MATERIALS PROVIDED —

◆ ◆ ◆ ◆ ◆ ◆ ◆

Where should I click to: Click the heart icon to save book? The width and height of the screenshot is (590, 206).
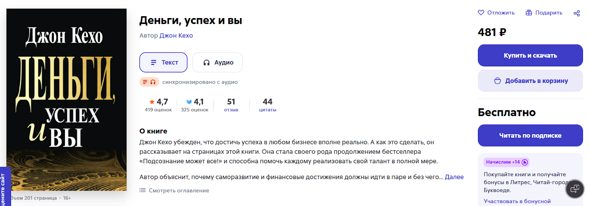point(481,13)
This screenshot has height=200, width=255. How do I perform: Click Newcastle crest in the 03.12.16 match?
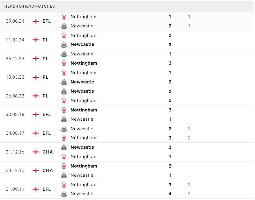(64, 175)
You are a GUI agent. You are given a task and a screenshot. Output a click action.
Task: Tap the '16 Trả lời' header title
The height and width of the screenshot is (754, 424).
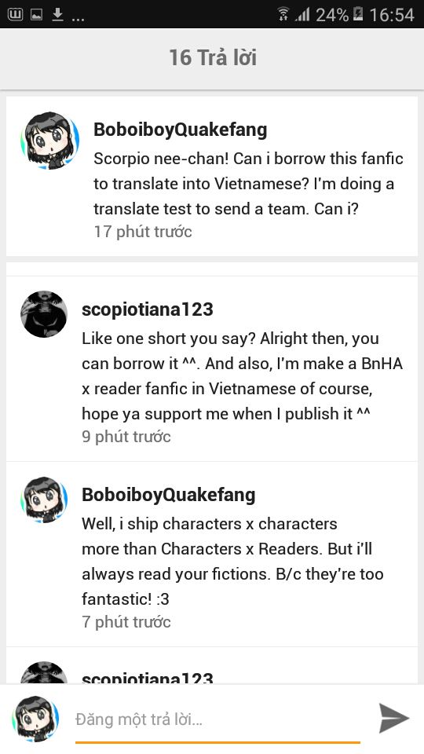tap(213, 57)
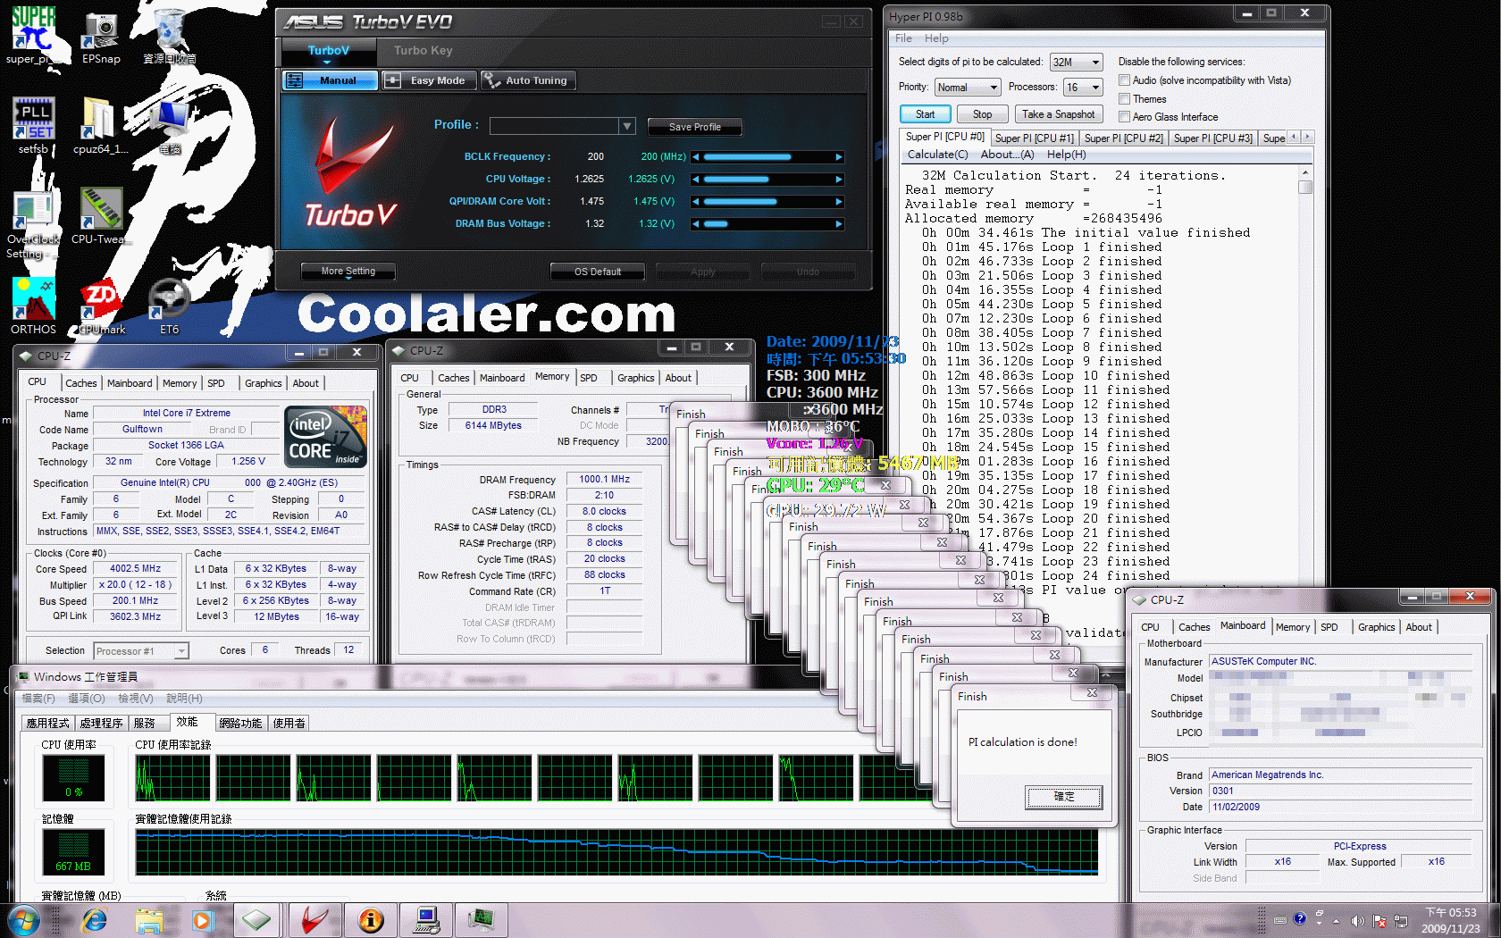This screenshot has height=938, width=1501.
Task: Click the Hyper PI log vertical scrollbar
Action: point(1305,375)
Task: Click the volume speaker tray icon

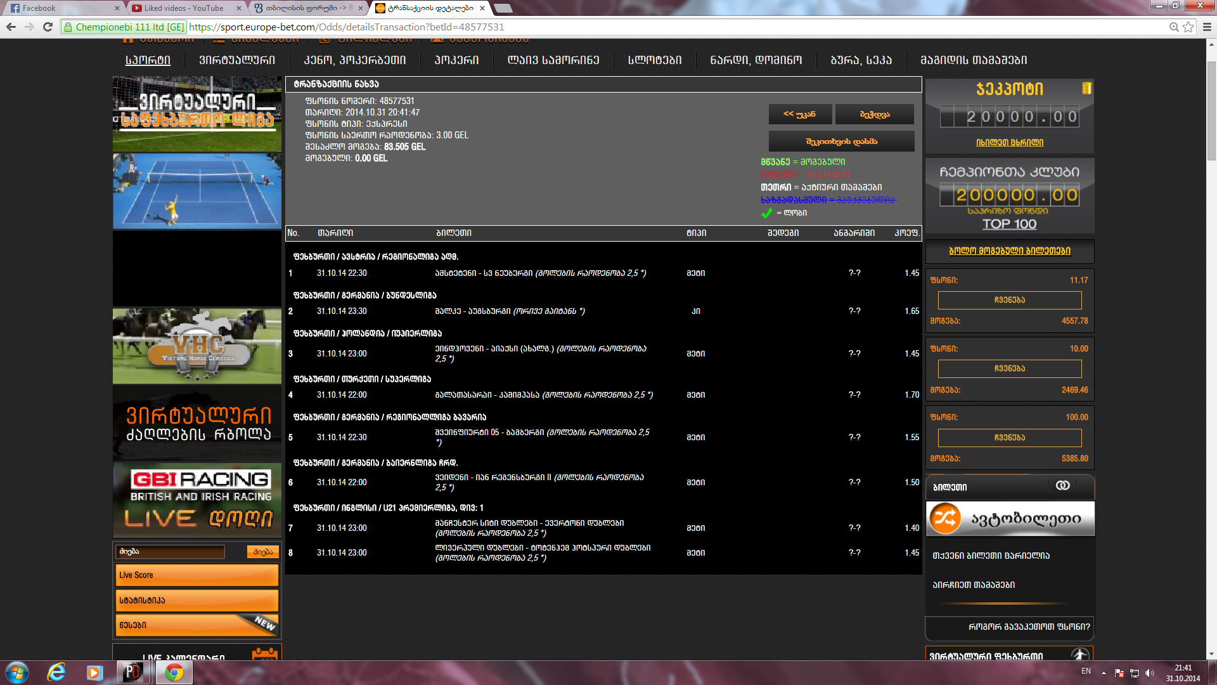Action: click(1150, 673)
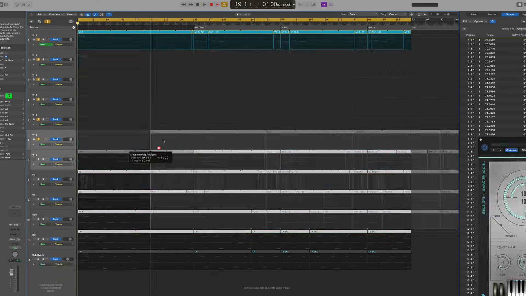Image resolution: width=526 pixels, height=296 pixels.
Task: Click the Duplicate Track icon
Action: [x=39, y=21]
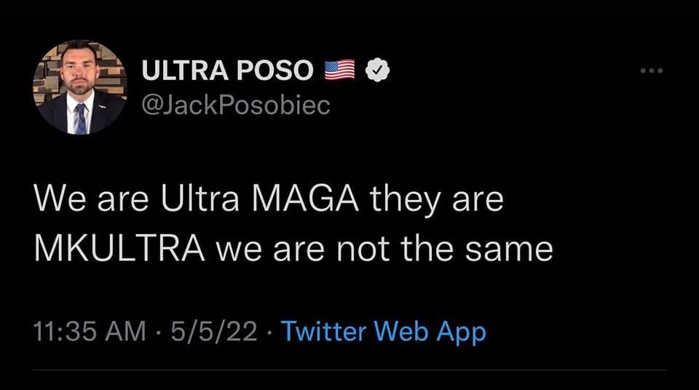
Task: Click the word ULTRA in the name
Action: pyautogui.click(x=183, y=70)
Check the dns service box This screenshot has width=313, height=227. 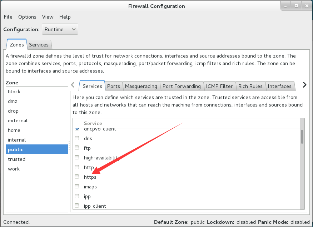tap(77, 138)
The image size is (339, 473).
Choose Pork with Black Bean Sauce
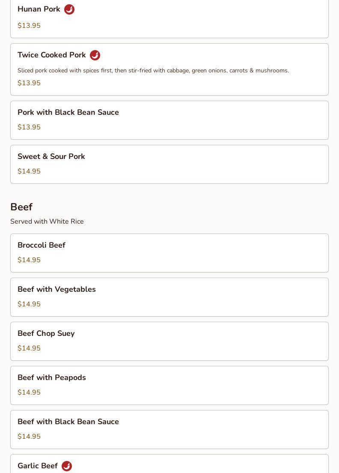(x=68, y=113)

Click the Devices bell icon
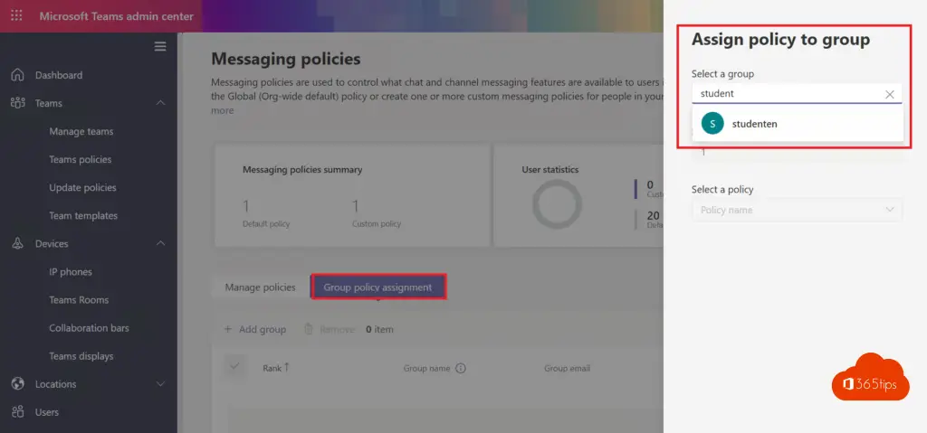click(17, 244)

◆ ◆ ◆ ◆ ◆ ◆ ◆

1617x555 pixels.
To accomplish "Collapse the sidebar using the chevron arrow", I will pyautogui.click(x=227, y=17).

◆ ◆ ◆ ◆ ◆ ◆ ◆

REQUIREMENTS —
From the data above, extract every line from the one containing "The image size is (339, 473)." through the one containing "click(17, 244)", including both, and reproduce them exactly but without the pictures.

SOLVED EXERCISE —
The image size is (339, 473).
Choose Pork with Black Bean Sauce
(x=68, y=113)

Click the Devices bell icon
click(17, 244)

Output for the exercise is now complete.